Amyotrophic lateral sclerosis (ALS), and also referred to as Lou Gehrig's disease, is a serious neurological disease that affects the neurons responsible for voluntary movement. There is currently no cure for ALS, and in most cases, death occurs within three to five years of diagnosis.
Risk Factors
According to the Mayo Clinic, genetics account for five to 10 percent of diagnosed cases. The remainder of cases are considered to be sporadic. Examination of epidemiological data suggests some possible risk factors that include smoking and a history of military deployment to the Persian Gulf.
Disease Processes
The major disease process in ALS is the progressive destruction of motor neurons. Without motor neurons, the brain loses its ability to send messages to the muscles of the body. The specific mechanism by which the disease destroys motor neurons is not completely understood; however, it is believed that the neurons are destroyed by overexposure to glutamate, the neurotransmitter that the motor neurons use to communicate to the muscle fibers.
Symptoms
Early signs of ALS include weakness and clumsiness in the extremities and slurred speech. A common early symptom of ALS is atrophy and twitching of the tongue. Muscle weakness gradually spreads and progresses, resulting eventually in paralysis. Some patients may also experience muscle twitches and spasms. As the motor neurons die, the muscle tissue that they formerly served begins to waste away due to lack of stimulation, leading to muscular atrophy and weight loss. Cognitive abilities are not affected by ALS.
Diagnosis
In its early stages, ALS may resemble other neurological conditions; therefore, the goal of much of the testing is to identify or rule out other conditions. These tests can include electromyography and nerve conduction studies to assess neurological functioning, imaging studies to assess the physical state of the brain and spinal cord, as well as laboratory tests of blood, urine and cerebrospinal fluid. If there is a family history of ALS, genetic testing is conducted.
Diagnosis of ALS is given when it is determined that there is deterioration of motor neurons that progresses locally and also spreads to other body areas, and when there is no evidence of other disease processes that could produce the observed symptoms.
Treatment
There is no cure for ALS, and it is considered to be a terminal illness. Medical interventions are highly individualized and focus on the needs and symptoms of the patient. Physical therapy can help maintain function and improve overall health and mental well being.
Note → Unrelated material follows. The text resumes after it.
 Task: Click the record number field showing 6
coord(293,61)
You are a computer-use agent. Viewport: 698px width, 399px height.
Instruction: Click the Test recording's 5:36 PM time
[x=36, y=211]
Items, such as wheelchairs and walkers, can help improve mobility and allow patients to remain independent for as long as possible. Artificial ventilation and feeding tubes may also be employed as patients lose the ability to breathe and swallow on their own. Most medications given to ALS patients do not address ALS directly, rather they focus on controlling symptoms and helping patients maintain quality of life. There is, however, one drug, called Rilutek, that is approved for use in patients diagnosed with ALS. Rilutek is thought to reduce the harmful effects associated with overexposure to glutamate. Use of the drug has been shown to preserve patients' ability to breathe independently, and increases survival time for an average of two to three months. Emotional support is particularly important for patients diagnosed with ALS, as they retain their full cognitive faculties even as they become progressively more disabled.